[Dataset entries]
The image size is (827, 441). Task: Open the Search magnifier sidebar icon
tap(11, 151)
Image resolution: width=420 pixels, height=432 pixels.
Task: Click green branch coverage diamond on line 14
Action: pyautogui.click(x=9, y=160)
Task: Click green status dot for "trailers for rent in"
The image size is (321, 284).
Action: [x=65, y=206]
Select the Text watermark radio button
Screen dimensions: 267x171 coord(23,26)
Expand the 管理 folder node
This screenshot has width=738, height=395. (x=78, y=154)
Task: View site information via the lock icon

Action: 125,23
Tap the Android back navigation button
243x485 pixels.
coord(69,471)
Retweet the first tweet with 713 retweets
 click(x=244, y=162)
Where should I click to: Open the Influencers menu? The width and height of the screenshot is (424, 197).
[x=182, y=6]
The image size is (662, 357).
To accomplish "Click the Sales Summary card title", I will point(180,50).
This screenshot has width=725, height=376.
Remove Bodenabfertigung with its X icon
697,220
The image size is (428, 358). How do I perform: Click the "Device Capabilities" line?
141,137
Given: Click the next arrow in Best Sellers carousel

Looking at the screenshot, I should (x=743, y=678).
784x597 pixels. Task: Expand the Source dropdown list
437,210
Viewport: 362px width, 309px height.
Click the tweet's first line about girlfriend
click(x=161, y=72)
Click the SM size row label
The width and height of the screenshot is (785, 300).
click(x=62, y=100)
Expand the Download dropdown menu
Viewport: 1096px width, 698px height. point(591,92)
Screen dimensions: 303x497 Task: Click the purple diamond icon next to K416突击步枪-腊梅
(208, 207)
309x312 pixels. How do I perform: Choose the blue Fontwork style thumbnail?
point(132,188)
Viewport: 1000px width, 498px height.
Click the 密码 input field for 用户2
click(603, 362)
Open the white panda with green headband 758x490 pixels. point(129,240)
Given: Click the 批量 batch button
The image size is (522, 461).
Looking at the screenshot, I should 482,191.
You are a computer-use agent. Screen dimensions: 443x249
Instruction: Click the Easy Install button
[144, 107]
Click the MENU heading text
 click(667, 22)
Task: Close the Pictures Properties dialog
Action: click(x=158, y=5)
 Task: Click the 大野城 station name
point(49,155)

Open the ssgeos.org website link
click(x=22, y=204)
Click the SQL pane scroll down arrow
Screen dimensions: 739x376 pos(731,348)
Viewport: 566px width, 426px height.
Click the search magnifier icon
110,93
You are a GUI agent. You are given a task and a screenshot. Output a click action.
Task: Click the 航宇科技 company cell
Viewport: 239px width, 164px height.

(Prompt) Nothing but the lines from the one holding "You are a computer-use" to the end of the entries should be output, each exactly as it appears.

(Answer to this problem)
You are a computer-use agent. Screen dimensions: 443x249
Instruction: Click the Easy Install button
[144, 107]
Click the MENU heading text
 click(667, 22)
Task: Close the Pictures Properties dialog
Action: click(x=158, y=5)
 Task: Click the 大野城 station name
point(49,155)

Open the ssgeos.org website link
click(x=22, y=204)
Click the SQL pane scroll down arrow
Screen dimensions: 739x376 pos(731,348)
Viewport: 566px width, 426px height.
Click the search magnifier icon
110,93
You are a GUI agent. You are given a task and a screenshot. Output a click action.
Task: Click the 航宇科技 company cell
Viewport: 239px width, 164px height.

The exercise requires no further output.